By Hanna Ziady, CNN Business

Ryanair carried a record number of passengers over the summer and says its budget friendly airfares will attract even more customers as Europe falls into a recession.

The low-cost carrier posted its highest ever half-year profit on Monday, earning €1.37 billion ($1.36 billion) for the six months through September. That beat its previous record high of €1.15 billion ($1.14 billion) in 2019.

It carried 95.1 million passengers during the period, up from 39.1 million a year ago. That’s 11% higher than the same period in 2019 before the coronavirus pandemic hit.

Ryanair now expects to carry 168 million passengers in the 12 months through March 2023 — 1.5 million more than its previous forecast and 13% higher than the year before the pandemic. The company’s stock jumped 3.7% in Dublin.

Ryanair has emerged from the coronavirus pandemic stronger than ever, even as several of its competitors went bankrupt or needed government-backed bailouts. It was also able to avoid the staff shortages that plagued many of its rivals over the summer, including budget airline EasyJet.

Ryanair CEO Michael O’Leary said cuts by rivals to fleets and passenger capacity have created “enormous growth opportunities” for the Irish carrier, which has seen its market share “surge” across major European markets.

“Millions of passengers are switching to flying Ryanair and we suspect that will continue,” O’Leary said in a video posted on the company’s website.

He said that concerns about the impact of recession and inflation on Ryanair’s business were “overblown.”

“People don’t stop flying during recessions, but they become much more price sensitive… Ryanair grows more strongly in a recession because we have a huge cost advantage over our competitors, that cost advantage is widening, and people becoming more price sensitive turn to us,” he added.

The strong earnings mean the company will reverse pandemic pay cuts for over 90% of its pilots and cabin crew from next month — earlier than planned. “These long-term pay agreements with the vast majority of our people have now delivered fully restored pay 28 months earlier than previously agreed,” O’Leary said.

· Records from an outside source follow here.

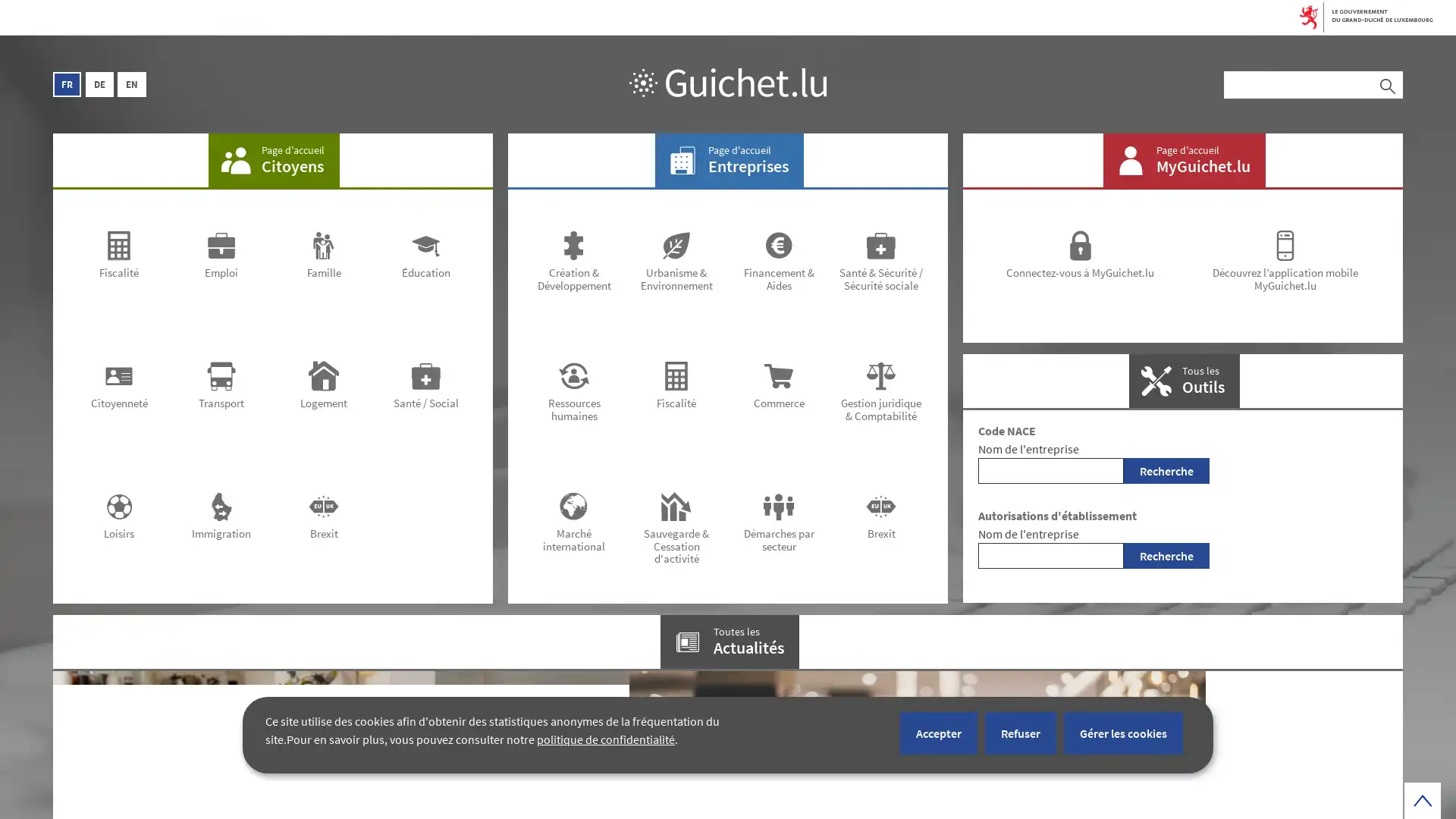 This screenshot has width=1456, height=819. Describe the element at coordinates (1165, 470) in the screenshot. I see `Recherche` at that location.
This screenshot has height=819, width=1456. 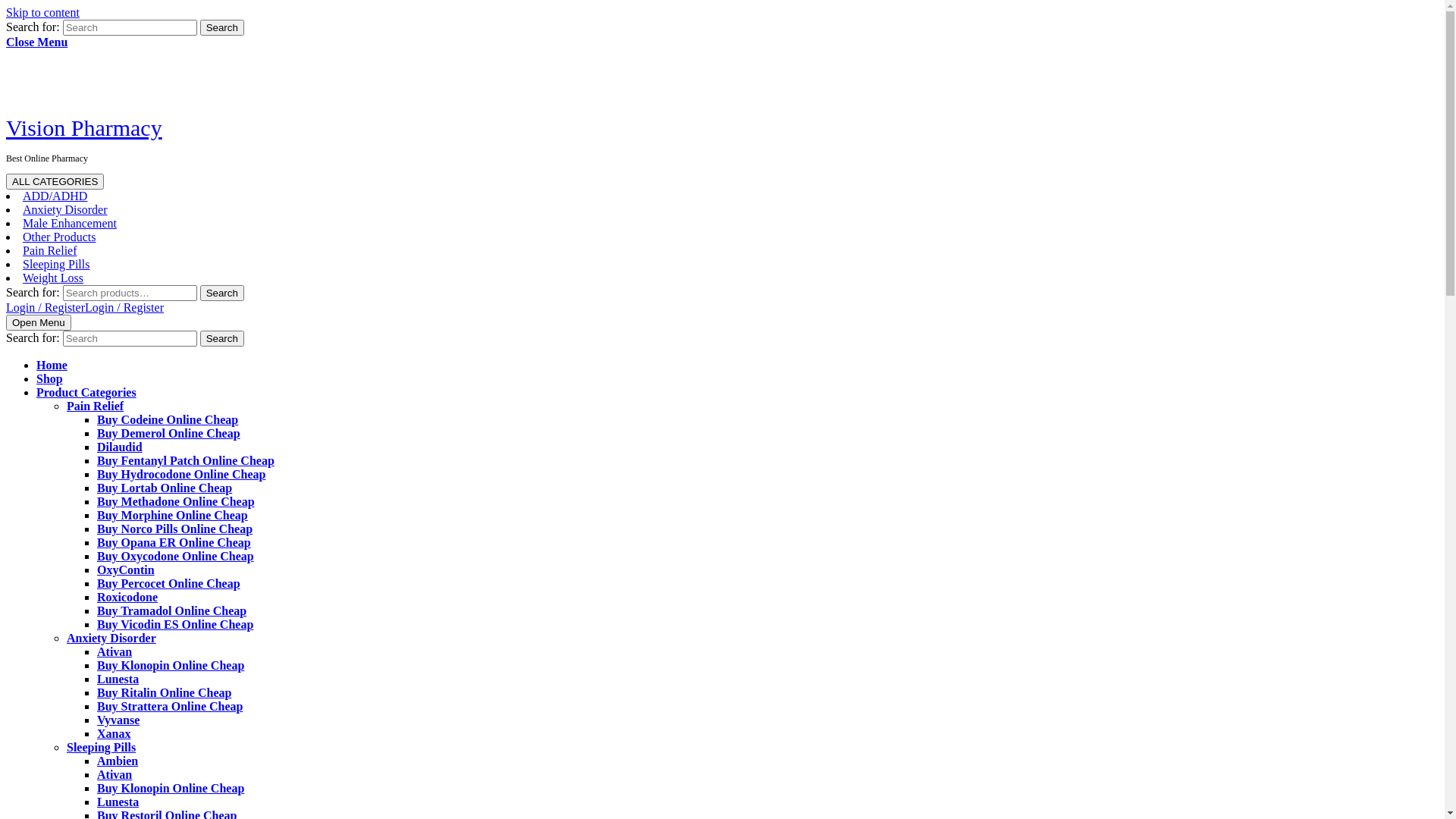 I want to click on 'Anxiety Disorder', so click(x=111, y=638).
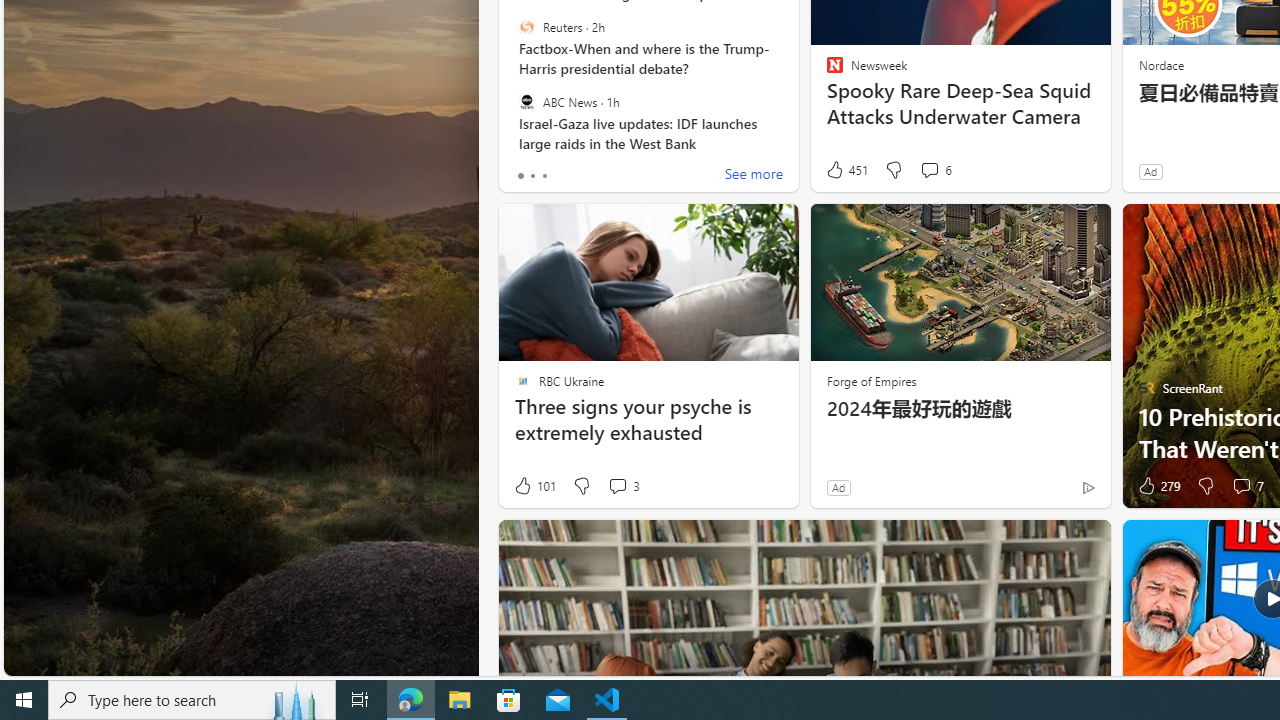 The width and height of the screenshot is (1280, 720). I want to click on 'Dislike', so click(1204, 486).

While Ryanair has recovered from the pandemic faster than much of the aviation industry, its growth next year could be hampered by Boeing’s “continuing inability to meet its delivery schedule,” according to O’Leary.

The planemaker has promised to deliver all of the 51 “Gamechanger” 737 aircraft Ryanair has ordered before next summer, but O’Leary thinks there’s a growing risk of “slippage” with these deliveries.

Known for his forthright manner, the airline boss described Boeing management as “headless chickens” earlier this year in a scathing criticism of aircraft delays.

Despite the strong results, O’Leary said Ryanair’s recovery remains “fragile” and “prone to shocks” from new Covid variants or the war in Ukraine.